PYNE: Let me introduce one particular fact into this, that Bill Shorten was the Minister for Employment when 457 visas reached their peak in this country and can I add that most of those were in Sydney in precisely the kinds of jobs that he mentioned yesterday and Sydney last time I looked wasn’t engaged in a mining boom. So Bill Shorten is being his usual dodgy political self. He’s just a dodgy political hack and trying to have a bob each way, being a populist, trying to tap into this so-called Trump effect at the same time as pretending that he had nothing to do with 457 visas when he was the Minister for Employment.
HOST: Chris Pyne, can I put it to you that we have a whole stack of listeners that would wish that your government would tap into the Trump play book a little bit more and they’ve contrasted the, we’ve just had the news that Toyota are going to be leaving Australia.
PYNE: That’s hardly news.
HOST: Well a day has been announced, that is news. We’ve had in recent history the situation with Holden and the criticism of how Joe Hockey dared Holden to leave the nation and then our listeners are saying hey you’ve got Donald Trump in the US threatening these companies, threatening them if they leave they are going to have to pay a massive tax. And they have seen in recent days a couple reverse those decisions. Is it time to change tactics when it comes to how the Government deals with corporate entities leaving?
PYNE: Well Holden was General Motors Holden, an American company, and the CEO said that no amount of money from the Australian taxpayer will cause us to stay in Australia. Toyota is a Japanese company, not an Australian company, and even the AMWU said today that it was a relief that they finally had a date and it was the AMWU that took Toyota to court and had the arrangement that Toyota had made with their workers, who had voted overwhelmingly in favour of it, ruled out by the Fair Work Commission, so effectively killed Toyota and I as the Minister for Defence Industry are bringing 5000 jobs to South Australia in the shipbuilding and submarine building industry. So nobody could accuse me of not being Australia-first, Australian manufacturing first, especially in high tech, advanced manufacturing, high value jobs, decisions that we have made to build 12 submarines, nine frigates, 12 offshore patrol vessels, decisions that Labor didn’t make in their six years in Government.
HOST: Just before we let you both go, I just want to get your views if I could Christopher Pyne, because this is a specific South Australian issue that relates to the success or otherwise of the Federal Coalition in this state at the last election, about the revelations here this week that the Weatherill Government paid almost $1 million, or three quarters of a million dollars to a very pro-Labor group to put out seemingly innocent information on election day about your education policies.
PYNE: Look Labor has been caught with their hand in the cookie jar – $800,000 to one community which turned out to be run by Labor apparatchiks effectively, to campaign against the Federal Coalition.
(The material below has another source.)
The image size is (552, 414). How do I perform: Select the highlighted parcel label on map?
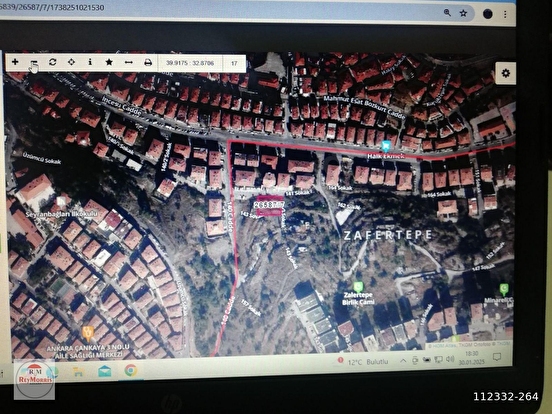pyautogui.click(x=270, y=205)
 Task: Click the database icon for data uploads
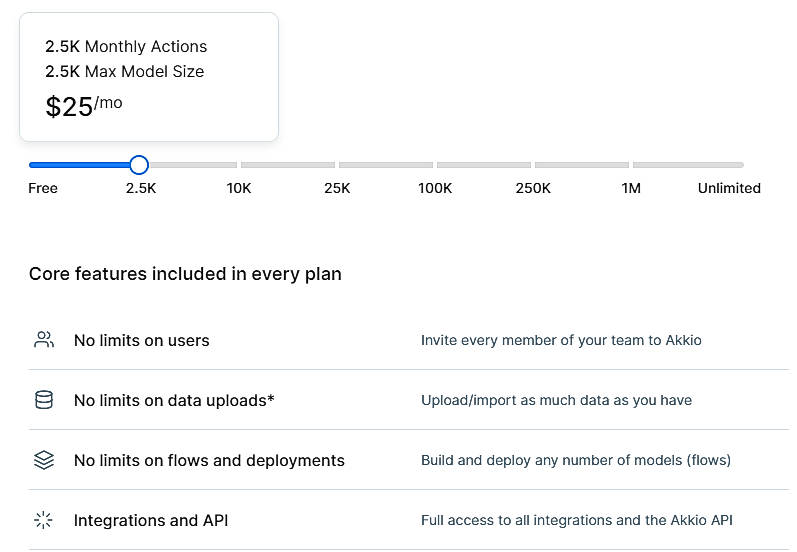click(x=43, y=400)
This is the same kind of thing they did when they handed out dodgy Family First how-to-vote cards in Mawson, or Leon Bignell’s electorate at the last couple of state elections ago. Labor will stop at nothing to win elections. That’s what we have to understand and they will even use taxpayers’ money to prop up so-called community organisations to campaign on their behalf. There should be an investigation into this. I don’t know how the South Australian ICAC works because it’s a very secretive organisation, but I would have thought this was the classic case of borderline corruption and I assume there will be a thorough investigation into it.
HOST: Christopher Pyne and Anthony Albanese, thanks very much for joining us on Two Tribes.